Input records Block Start

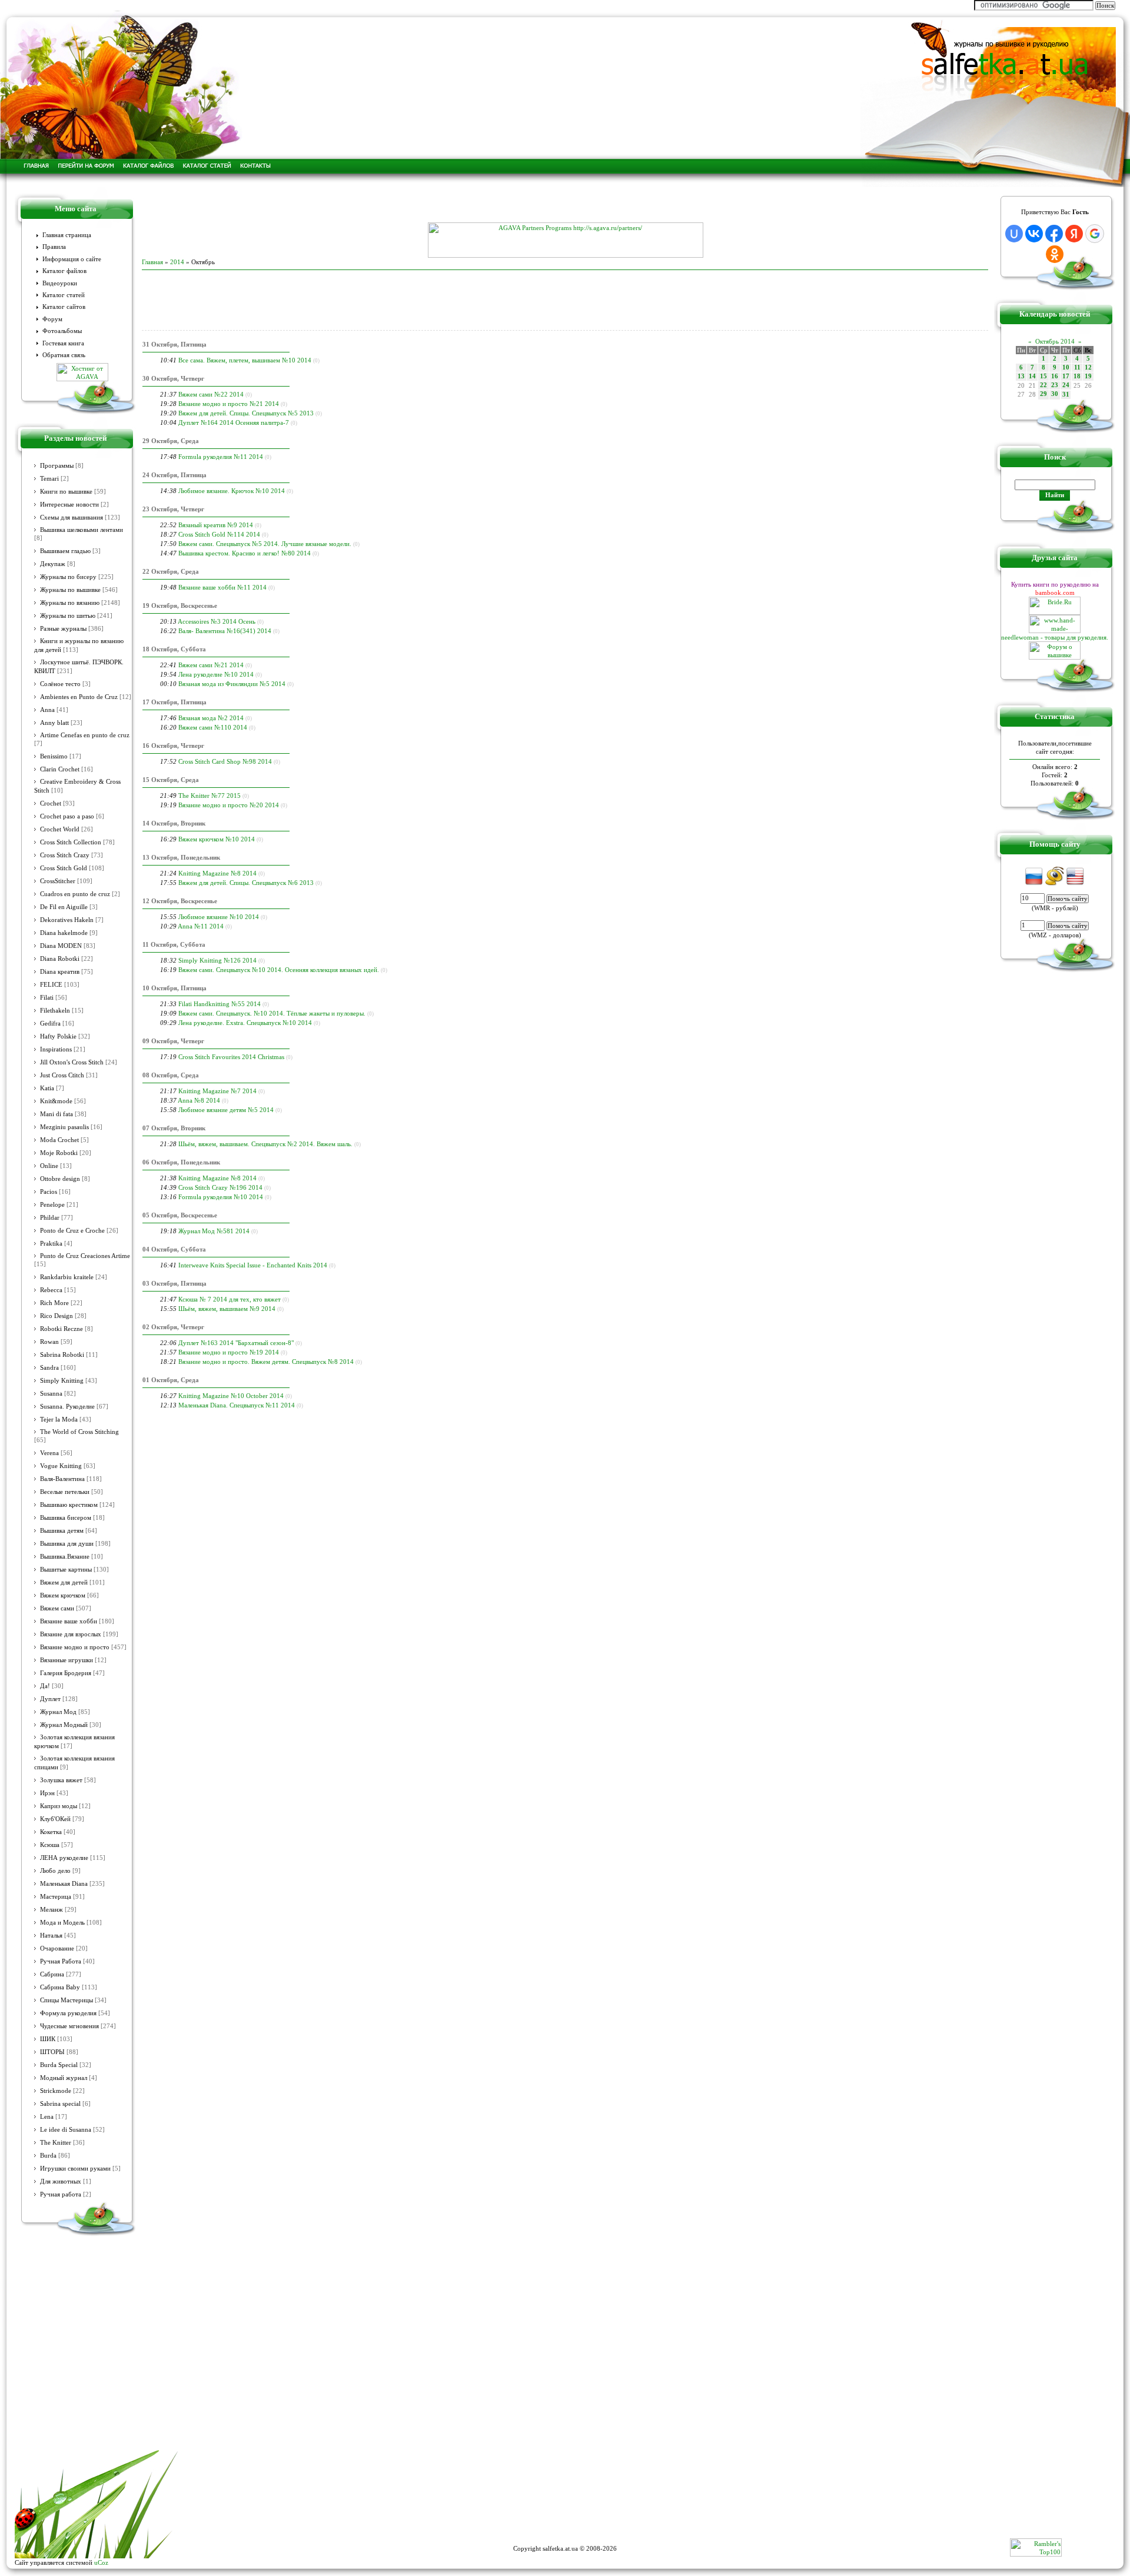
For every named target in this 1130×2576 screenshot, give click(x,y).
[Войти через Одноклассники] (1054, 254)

Input records Block End
Input records Block Start

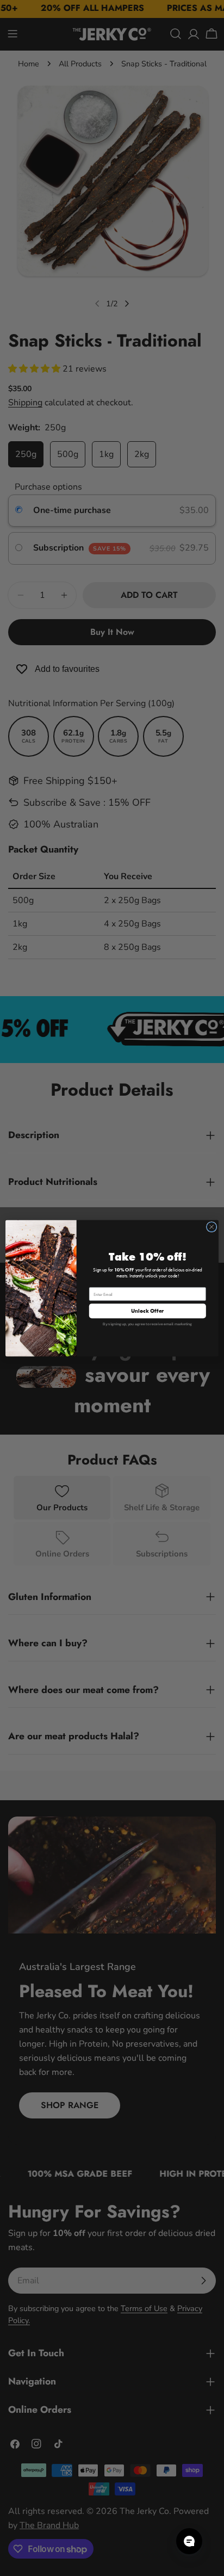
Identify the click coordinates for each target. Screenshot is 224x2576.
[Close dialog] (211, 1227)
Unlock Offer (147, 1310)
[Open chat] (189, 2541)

Input records Block End

> [Your goal]: Take from the material above every line that includes the word "click".

> [Response]:
For every named target in this 1130×2576 screenshot, give click(x,y).
Identify the click coordinates for each target. Screenshot is 224x2576.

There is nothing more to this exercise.